Top mining companies have tagged along for several years by selling large
quantities of gold forward. The price went down and down. Last summer,
the affair began to turn into a re-run of the old post-second world war
battle over gold between the US and the UK on the one hand, and the
continental Europeans on the other.

In May, the UK Treasury announced - unexpectedly - a high profile bullion
sale programme of 435 tonnes (in approximately 25-tonne instalments) that
looked more calculated to drive the price down further than to realise
good value for the British taxpayer, especially as the proceeds were to be
largely switched into shrinking euro. By late September, the continentals
retaliated and announced curbs on bullion sales. The price spiked up,
to the great embarrassment of many of the gold producers.

When mining companies behave more like hedge funds than metal producers,
they actually can be bankrupted by a rising price. But, allegedly,
the US Treasury then intervened on a bigger scale to limit the damage.
The bullion price hovered around $280 an ounce for several months but
recently has pushed higher again.

The reasons, as always, are obscure. But some of the mines are changing
or abandoning their hedging strategies and one or two might even collapse,
while bullion banks are running some very dangerous positions.

The market could be vulnerable to a speculative attack.

Certainly, some strange things have been going on in the gold market.

What GATA does not really explain, however, is why the US Treasury
would go to such lengths to distort the bullion price. A strong gold price
might be an embarrassment; but, in this world of rampant technological change
and overwhelming American economic power, would it matter very much?

True, gold inspires a kind of religious faith. It provides an alternative
to fiat money and, at times of instability, it might prove a disruptive
force. That is what happened in the 1970s. But surely the US Treasury
is not that scared about the dollar - though it is true that, as the
annual current account deficit moves from $300bn towards $400bn,
the potential risks of a loss of confidence are becoming more daunting.

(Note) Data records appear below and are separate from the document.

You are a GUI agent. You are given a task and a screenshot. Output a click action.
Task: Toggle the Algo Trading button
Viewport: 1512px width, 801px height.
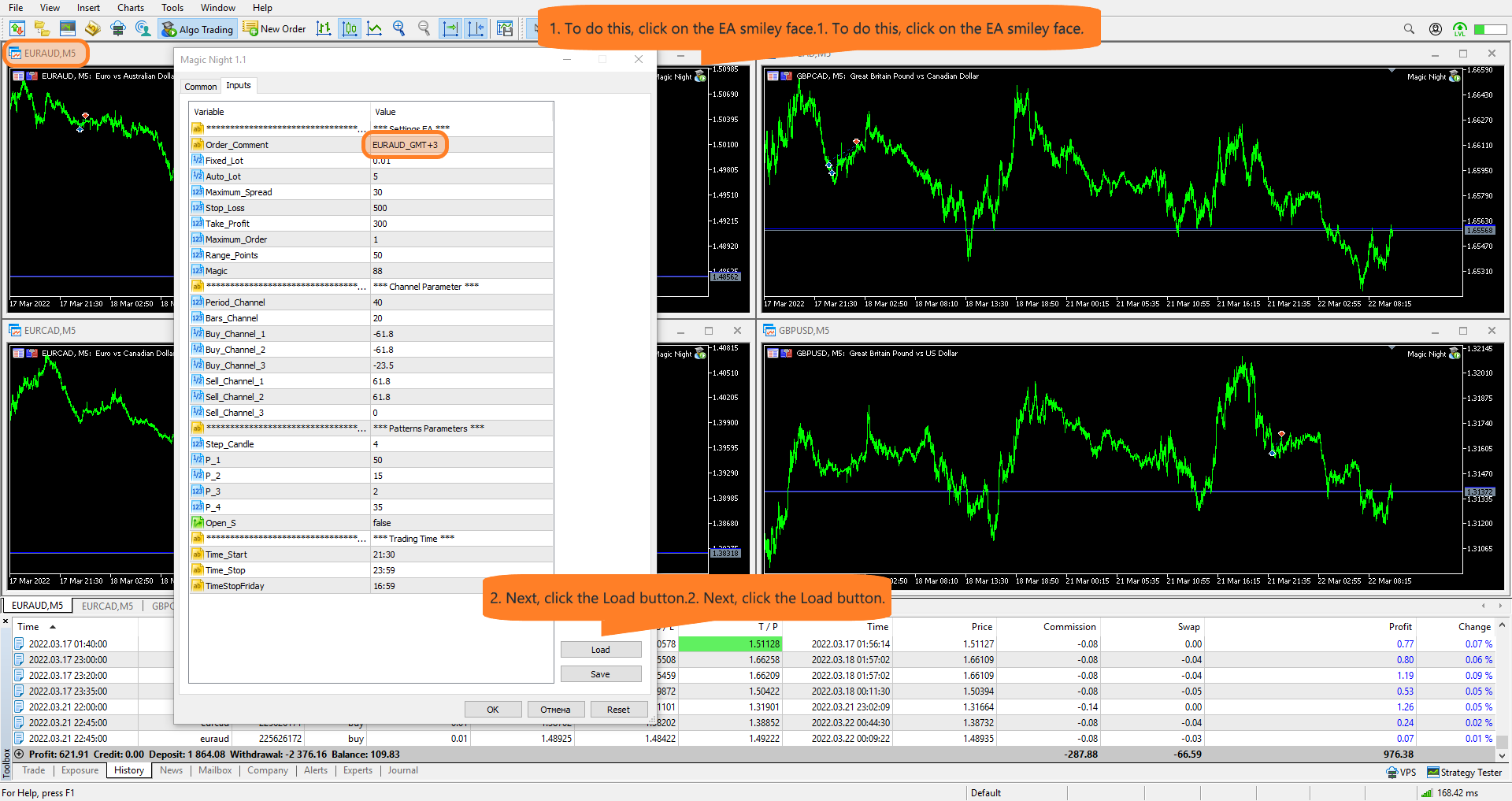[198, 29]
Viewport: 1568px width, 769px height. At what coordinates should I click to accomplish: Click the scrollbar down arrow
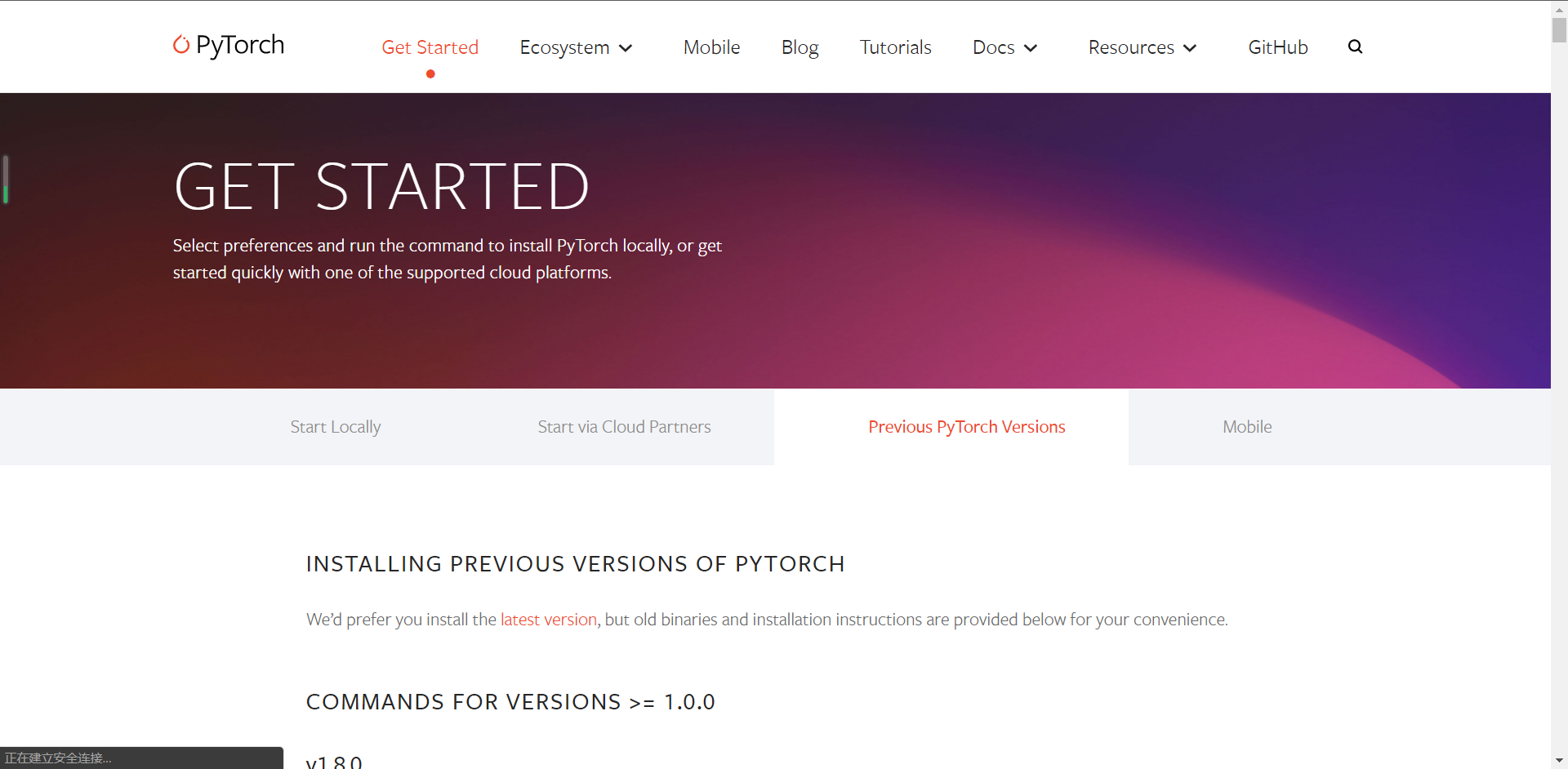click(1559, 760)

Gold is also an alternative to conventional financial assets such as bonds
and stocks. Historically, the bullion price has wilted when the stock market
has been strong. Then, when the stock market has crashed, gold has prospered,
as in the early 1930s and late 1970s.

Time has passed, however. A few people might be frightened out of stocks
by a strong gold price which, they think, signals a coming crash, but
not many. The howls of outrage from the gold bugs are not very convincing.
Most governments believe it is their right (and duty) to intervene secretly
in foreign exchange markets, and gold is just a kind of foreign currency.
Speculators in currency have to learn to outwit the central bankers,
and they cannot expect much sympathy when they keep crying "Foul!"

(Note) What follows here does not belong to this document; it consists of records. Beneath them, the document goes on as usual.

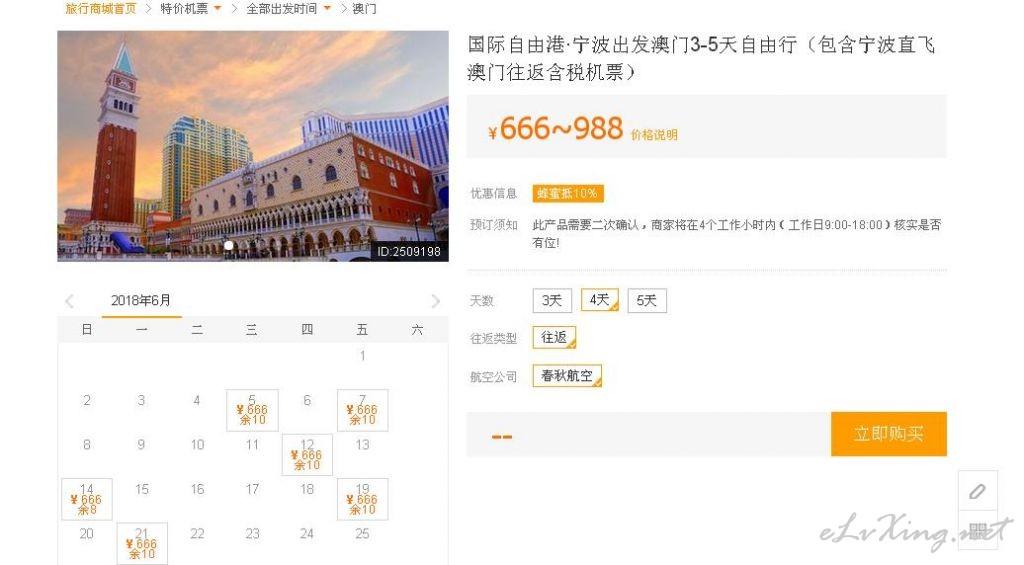Select the 4天 duration option
This screenshot has height=565, width=1024.
tap(600, 300)
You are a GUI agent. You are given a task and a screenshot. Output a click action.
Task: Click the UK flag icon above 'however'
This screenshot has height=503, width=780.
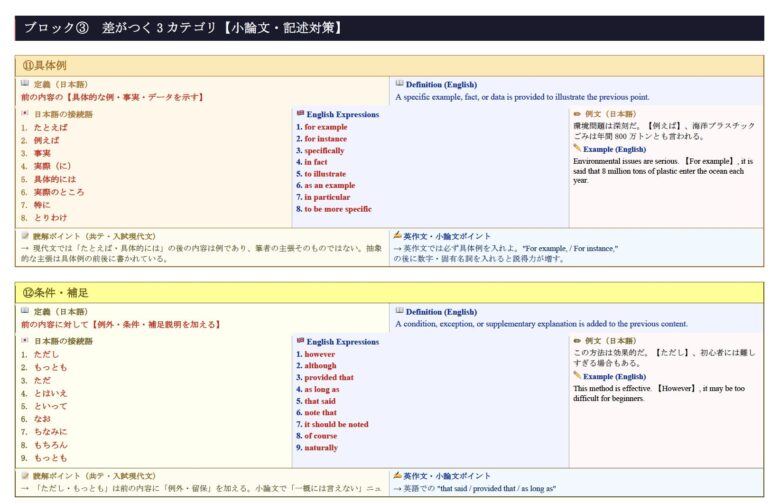coord(300,341)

The gold manipulation might well have started as a minor smoothing operation
that got out of control. For central banks to lend out their gold reserves
has seemed a promising way to earn modest revenues from an otherwise
unrewarding asset. But the speculative institutions that borrowed it
realised that, if they could drive down the bullion price,
they could make useful profits from short sales.

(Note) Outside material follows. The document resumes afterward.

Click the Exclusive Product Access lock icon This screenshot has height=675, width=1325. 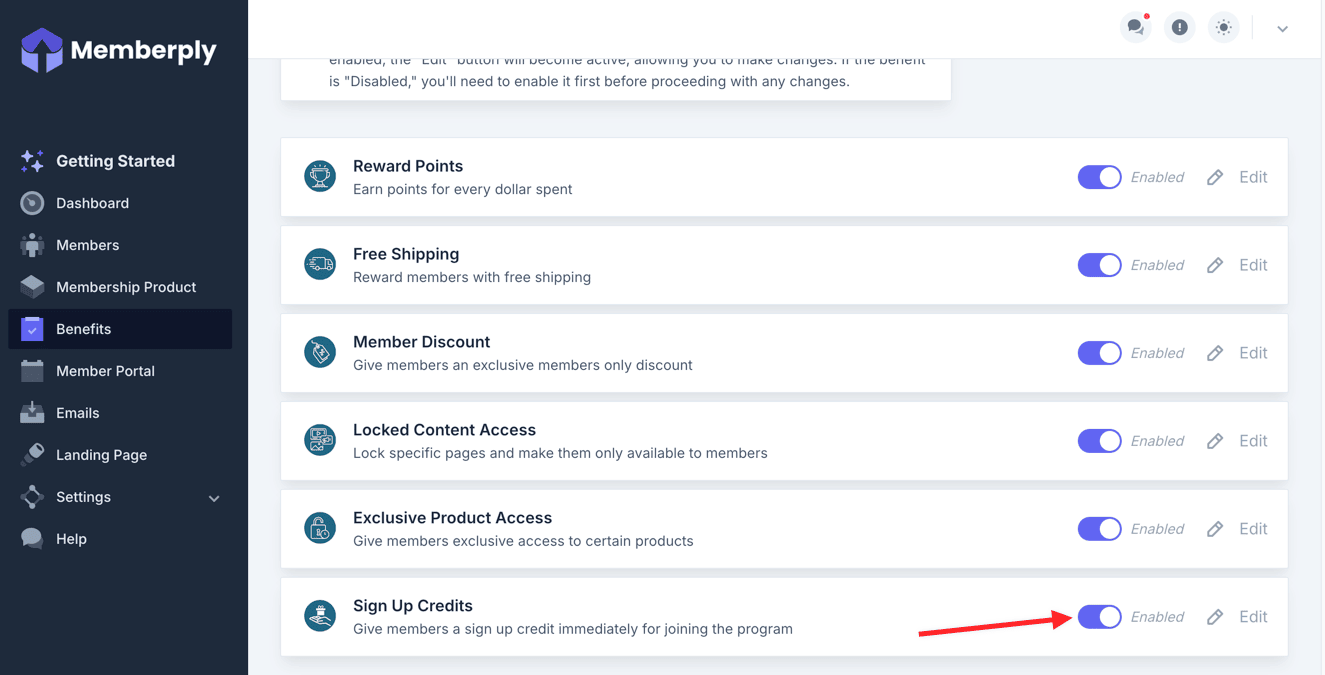pos(320,529)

The miners, meanwhile, decided they could protect their profits by selling
forward for future delivery at roughly today's price - although now they
are starting to realise that a long-term downtrend in the price cannot
possibly be in their interests, quite apart from the dangers of an
incompetently-run hedge book vulnerable to enormous margin calls if
the gold price takes an unscheduled upturn.

That the US Treasury apparently has helped to mess up the gold market
is perhaps not very surprising when it has plunged even its own domestic
bond market into near-chaos. Last week, Larry Summers, the Treasury Secretary,
effectively lowered long-term bond yields at the same time that the Fed was
raising short-term rates. He did this by announcing he would focus buy-back
activities on the 30-year bond.

This week, he tried to repair the damage by saying that intervention in bonds
would be all along the yield curve rather than just at the long-dated end.
But bond experts were not amused.

Thursday's Treasury bond auction was a disaster.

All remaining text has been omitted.